El manejo de los sonidos y silencios fue clave para que la película Sound of metal obtuviera el Óscar al mejor sonido, en abril de este año, así lo constataron Carlos Cortés y Jaime Baksht, dos de los tres mexicanos que ganaron el Óscar por Mejor Sonido, con dicho filme, y que compartieron su experiencia en una conferencia magistral, en el marco de la edición 36 del Festival Internacional de Cine en Guadalajara (FICG).

La película narra la historia de un joven baterista de una banda de música, quien empieza a perder audición. La película fue dirigida por Darius Marder, y se llevó una segunda estatuilla en la categoría de mejor edición.

El espectador cuando ve la película se identifica con tres situaciones características: el diseño sonoro senso-normal, el diseño sonoro con una audición reducida y con el audio extendido debido a los implantes cocleares.

Para una mejor actuación se metió al actor principal a una cámara especial que acalla el ruido del exterior, y entonces se empiezan a oír sonidos del cuerpo. “El cuerpo humano tiene sonidos y es una máquina muy ruidosa”, destacó Jaime Baksht.

Contó que el director y el artista sonoro colaboraron desde mucho tiempo antes. “Nosotros no estábamos involucrados. Entramos en un momento en los que ellos ya tenían un análisis bastante grande de las maquetas de la película”.

Jaime Baksht llegó, miró la película pegada y corrida, y se percató del trabajo que tenía que desempeñar, ya que, de acuerdo a lo que se estaba armando, no reflejaba esa sensación de cuando el personaje principal se empieza a quedar sordo.

En el momento en que el personaje está bien, antes de la pérdida auditiva, se intentó que todos los sonidos que acompañan la acción estuvieran puestos de la manera más realista posible, y se buscó la naturalidad de las voces.

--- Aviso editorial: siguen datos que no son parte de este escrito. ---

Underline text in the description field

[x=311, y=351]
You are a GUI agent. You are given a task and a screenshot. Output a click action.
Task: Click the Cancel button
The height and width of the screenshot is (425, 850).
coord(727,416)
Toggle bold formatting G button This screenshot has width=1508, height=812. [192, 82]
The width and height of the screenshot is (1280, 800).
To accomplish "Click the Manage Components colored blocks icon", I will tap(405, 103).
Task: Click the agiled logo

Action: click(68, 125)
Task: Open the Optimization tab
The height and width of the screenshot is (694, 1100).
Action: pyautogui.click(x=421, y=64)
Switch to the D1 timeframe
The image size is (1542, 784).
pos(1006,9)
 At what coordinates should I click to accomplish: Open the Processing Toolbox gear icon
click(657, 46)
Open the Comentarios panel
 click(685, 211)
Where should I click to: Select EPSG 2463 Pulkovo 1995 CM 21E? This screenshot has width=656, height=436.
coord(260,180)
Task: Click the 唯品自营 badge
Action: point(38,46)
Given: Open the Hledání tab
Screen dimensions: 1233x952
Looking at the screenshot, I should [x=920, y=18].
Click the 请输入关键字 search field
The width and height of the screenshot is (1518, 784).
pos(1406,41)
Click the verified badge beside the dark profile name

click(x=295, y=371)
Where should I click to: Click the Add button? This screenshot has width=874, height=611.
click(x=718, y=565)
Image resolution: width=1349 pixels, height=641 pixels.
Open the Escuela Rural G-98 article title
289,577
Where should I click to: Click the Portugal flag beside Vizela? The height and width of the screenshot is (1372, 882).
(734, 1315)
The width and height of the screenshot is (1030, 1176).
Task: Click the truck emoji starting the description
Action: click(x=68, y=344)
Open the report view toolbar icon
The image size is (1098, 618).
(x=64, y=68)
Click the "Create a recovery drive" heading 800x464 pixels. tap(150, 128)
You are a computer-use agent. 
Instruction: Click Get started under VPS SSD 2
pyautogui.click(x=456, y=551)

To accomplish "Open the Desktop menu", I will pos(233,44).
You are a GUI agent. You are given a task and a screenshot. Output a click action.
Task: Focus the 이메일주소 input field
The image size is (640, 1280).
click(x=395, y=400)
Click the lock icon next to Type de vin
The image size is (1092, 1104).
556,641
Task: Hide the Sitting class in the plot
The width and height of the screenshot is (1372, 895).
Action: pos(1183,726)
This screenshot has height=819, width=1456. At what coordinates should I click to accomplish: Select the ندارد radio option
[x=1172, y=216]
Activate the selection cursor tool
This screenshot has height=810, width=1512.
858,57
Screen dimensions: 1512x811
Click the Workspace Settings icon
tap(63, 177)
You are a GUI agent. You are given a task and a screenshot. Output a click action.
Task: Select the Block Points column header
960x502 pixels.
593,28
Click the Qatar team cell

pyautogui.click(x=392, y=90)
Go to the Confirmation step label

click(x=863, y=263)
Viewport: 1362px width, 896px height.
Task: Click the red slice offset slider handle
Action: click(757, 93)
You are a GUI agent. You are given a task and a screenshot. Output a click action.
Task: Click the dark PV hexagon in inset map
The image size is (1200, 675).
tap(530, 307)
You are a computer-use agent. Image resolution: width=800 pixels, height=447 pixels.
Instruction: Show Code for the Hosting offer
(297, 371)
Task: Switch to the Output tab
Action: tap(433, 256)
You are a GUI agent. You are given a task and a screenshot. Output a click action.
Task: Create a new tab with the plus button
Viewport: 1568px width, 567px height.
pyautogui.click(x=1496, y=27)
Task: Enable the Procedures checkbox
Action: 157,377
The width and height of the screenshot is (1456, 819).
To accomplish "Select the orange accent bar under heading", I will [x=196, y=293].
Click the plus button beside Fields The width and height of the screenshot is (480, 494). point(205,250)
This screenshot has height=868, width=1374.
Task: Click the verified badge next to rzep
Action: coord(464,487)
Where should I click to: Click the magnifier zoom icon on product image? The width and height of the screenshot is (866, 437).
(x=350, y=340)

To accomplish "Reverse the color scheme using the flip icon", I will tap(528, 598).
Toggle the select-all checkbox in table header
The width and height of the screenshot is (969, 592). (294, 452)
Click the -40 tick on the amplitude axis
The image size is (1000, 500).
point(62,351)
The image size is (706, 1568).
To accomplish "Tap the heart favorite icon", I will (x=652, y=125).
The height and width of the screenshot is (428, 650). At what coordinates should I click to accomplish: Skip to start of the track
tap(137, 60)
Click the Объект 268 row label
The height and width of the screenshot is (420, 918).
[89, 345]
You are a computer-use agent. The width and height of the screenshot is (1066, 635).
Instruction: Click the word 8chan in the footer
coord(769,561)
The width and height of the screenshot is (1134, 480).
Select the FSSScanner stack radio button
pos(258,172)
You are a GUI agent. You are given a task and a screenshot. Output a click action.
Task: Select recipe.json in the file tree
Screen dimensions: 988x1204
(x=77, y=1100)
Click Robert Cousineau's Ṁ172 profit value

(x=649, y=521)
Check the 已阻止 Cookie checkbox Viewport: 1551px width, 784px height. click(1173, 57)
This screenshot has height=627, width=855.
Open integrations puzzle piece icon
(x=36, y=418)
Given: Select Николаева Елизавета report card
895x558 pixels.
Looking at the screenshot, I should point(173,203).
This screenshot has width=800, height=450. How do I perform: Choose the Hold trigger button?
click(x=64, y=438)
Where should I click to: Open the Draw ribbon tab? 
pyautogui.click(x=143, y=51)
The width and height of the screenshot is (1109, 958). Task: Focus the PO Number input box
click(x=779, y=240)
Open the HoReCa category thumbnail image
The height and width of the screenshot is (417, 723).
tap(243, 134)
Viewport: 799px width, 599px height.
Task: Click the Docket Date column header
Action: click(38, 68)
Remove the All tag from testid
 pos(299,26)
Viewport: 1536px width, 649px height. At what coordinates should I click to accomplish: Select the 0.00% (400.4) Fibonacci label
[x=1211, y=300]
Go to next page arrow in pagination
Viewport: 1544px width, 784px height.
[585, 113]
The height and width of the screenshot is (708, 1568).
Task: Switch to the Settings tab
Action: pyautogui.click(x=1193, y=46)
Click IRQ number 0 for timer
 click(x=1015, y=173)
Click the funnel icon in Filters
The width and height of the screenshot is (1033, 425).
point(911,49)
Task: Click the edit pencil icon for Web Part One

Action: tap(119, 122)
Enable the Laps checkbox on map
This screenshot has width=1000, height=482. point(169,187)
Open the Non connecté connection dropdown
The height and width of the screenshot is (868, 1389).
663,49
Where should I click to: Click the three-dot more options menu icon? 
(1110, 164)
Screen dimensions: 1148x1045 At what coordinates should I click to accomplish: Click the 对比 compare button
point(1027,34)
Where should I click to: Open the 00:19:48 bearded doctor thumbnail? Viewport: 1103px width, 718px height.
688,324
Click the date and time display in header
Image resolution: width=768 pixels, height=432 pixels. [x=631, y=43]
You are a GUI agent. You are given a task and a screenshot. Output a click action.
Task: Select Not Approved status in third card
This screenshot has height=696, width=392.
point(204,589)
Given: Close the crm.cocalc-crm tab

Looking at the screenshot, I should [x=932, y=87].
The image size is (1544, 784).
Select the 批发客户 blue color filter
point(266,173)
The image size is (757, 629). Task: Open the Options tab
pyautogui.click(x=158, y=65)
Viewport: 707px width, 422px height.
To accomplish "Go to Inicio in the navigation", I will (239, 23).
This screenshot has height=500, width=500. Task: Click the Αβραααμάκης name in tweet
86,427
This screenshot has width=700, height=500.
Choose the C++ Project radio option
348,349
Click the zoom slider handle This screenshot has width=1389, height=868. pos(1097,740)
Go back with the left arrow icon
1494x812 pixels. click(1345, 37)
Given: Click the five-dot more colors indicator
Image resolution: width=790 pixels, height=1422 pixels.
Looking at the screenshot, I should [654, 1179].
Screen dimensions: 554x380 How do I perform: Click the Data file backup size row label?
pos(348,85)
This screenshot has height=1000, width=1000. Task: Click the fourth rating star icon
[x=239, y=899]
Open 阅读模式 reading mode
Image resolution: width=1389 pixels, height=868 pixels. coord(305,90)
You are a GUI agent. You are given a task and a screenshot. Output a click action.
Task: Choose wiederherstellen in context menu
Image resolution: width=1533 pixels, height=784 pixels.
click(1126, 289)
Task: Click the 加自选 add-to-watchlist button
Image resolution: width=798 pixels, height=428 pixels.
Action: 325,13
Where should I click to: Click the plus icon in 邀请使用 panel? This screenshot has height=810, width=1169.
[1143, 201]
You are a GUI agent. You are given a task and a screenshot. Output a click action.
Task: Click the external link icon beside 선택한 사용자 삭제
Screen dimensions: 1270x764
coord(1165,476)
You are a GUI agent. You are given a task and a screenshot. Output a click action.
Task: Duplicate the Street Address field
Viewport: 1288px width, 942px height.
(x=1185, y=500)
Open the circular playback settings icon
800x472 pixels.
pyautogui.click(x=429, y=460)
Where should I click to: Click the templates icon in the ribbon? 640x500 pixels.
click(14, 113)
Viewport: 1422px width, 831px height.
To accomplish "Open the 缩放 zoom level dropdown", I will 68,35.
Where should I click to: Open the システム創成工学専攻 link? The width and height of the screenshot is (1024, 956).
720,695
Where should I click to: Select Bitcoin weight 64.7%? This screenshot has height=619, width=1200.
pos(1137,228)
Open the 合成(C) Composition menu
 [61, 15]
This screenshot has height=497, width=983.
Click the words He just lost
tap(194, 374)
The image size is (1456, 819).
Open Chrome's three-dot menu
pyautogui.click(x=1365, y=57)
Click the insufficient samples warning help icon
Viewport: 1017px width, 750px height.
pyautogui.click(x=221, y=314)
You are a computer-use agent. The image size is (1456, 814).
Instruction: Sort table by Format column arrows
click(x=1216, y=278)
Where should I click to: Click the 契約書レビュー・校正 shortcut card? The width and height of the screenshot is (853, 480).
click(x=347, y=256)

En cuanto al proceso de pérdida auditiva, se tuvo que hacer de una manera sumamente paulatina, ya que el personaje no se vuelve sordo de un momento a otro. Hay un momento en que se sorprende, y después va perdiendo la audición. Luego se hizo mucho hincapié en que el personaje no nació sordo, tiene memoria auditiva, y había que trabajar en ello.

“Esto quiere decir que si todos ustedes piensan en el mar, y cierran los ojos. A lo mejor lo oyen o si de repente pasa una ambulancia, aunque no la vean les va a evocar algo de ansiedad”, señaló.

“Teníamos a nuestra disposición material que no cotidianamente se registra en los micrófonos de contacto, y tratamos de abordar lo que normalmente desecharíamos. Teníamos material de origen muy interesante que se apegaba mucho a la realidad”, agregó Carlos Cortés.

Describió un proceso de prueba y error, en el cual hay que buscar el lenguaje. Se van metiendo aspectos de lo microscópico a lo macroscópico, entonces se tiene que ver cómo se perfila en un primer instante, y cómo se va concatenando con el resto de los elementos.